The second expert I decided to call was Rebecca Lang. Rebecca is what I would call a modern-day Southern belle. She is also the author of several cookbooks, including Quick-fix Southern, and is a contributor to Southern Living magazine. Much like Alice, Rebecca emphasized the importance of using quality pecans when making pecan pie. According to Rebecca, pecan trees were first native to Texas, and then moved east from there. In fact, the pecan pie is the official pie of the State of Texas.
So if you can't find some locally grown pecans, I'd say sourcing them from a farm in Texas would be a safe bet for ensuring you start with some quality nuts (I've included in the recipe a farm in Texas that ships their pecans anywhere in the U.S.)
After taking notes on Rebecca and Alice's perfect pecan pie advice, I tried out a few test recipes of my own. Here is the recipe that I came up with using their tips. It's the pecan pie recipe that I'll be serving at my house this year for Christmas. I think it would make any Southerner proud... maybe even Judi.
(makes one 9" deep dish pie)
¾ cup sugar
¾ cup grade A maple syrup
4 large eggs
¼ cup butter, melted
¼ teaspoon salt
1 teaspoon vanilla extract
1 cup quality pecans, chopped (for online ordering you can try Texas Pecans)
1 deep dish pie crust (see recipe below)
13 ounces all-purpose flour
1 teaspoon salt
pinch of sugar
8 ounces unsalted butter, chilled and cut into 1/4" squares
1/2 cup plus 2 tablespoons ice water
1 teaspoon lemon juice
In a mixing bowl combine the flour, salt and sugar. Add in the cubes of chilled butter, using a paddle attachment or pastry cutters to blend in the butter. Once the butter is well blended and the dough has a sandy consistency, add in the ice water and lemon juice. Mix the dough just until blended. Pound the dough into a disk and chill for at least several hours or up to a week. Roll out the pie crust in advance. Chill the pie crust while you prepare the filling.
In a large mixing bowl whisk together the sugar, maple syrup and eggs. Once combined, whisk in the melted butter, salt, and vanilla. Set the mixture aside.
Preheat the oven to 350F with a rack in the center position.
Blind bake the pie crust for about 20-25 minutes, or until golden brown and baked through. Allow the crust to cool.
Reduce the oven temperature to 325F and keep the rack in the center position.

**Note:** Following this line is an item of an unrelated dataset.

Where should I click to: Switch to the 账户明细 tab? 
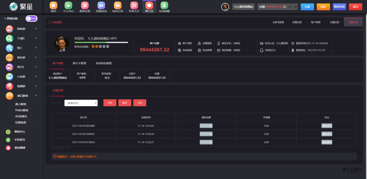click(315, 22)
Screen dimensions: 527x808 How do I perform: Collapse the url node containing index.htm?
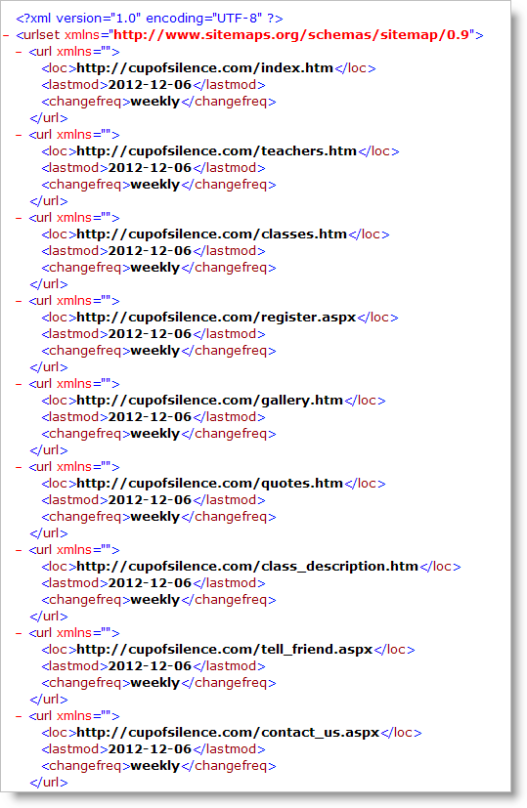[20, 52]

Sprinkle the pecans evenly over the bottom of the baked pie crust (the pecans will rise to the surface while the pie bakes). Pour the filling on top of the pecans. Bake the pecan pie for 30 minutes or until the filling is set. Allow the pie to cool for at least several hours (preferably overnight) before slicing and serving. Store any leftover, tightly wrapped, at room temperature for up to three days.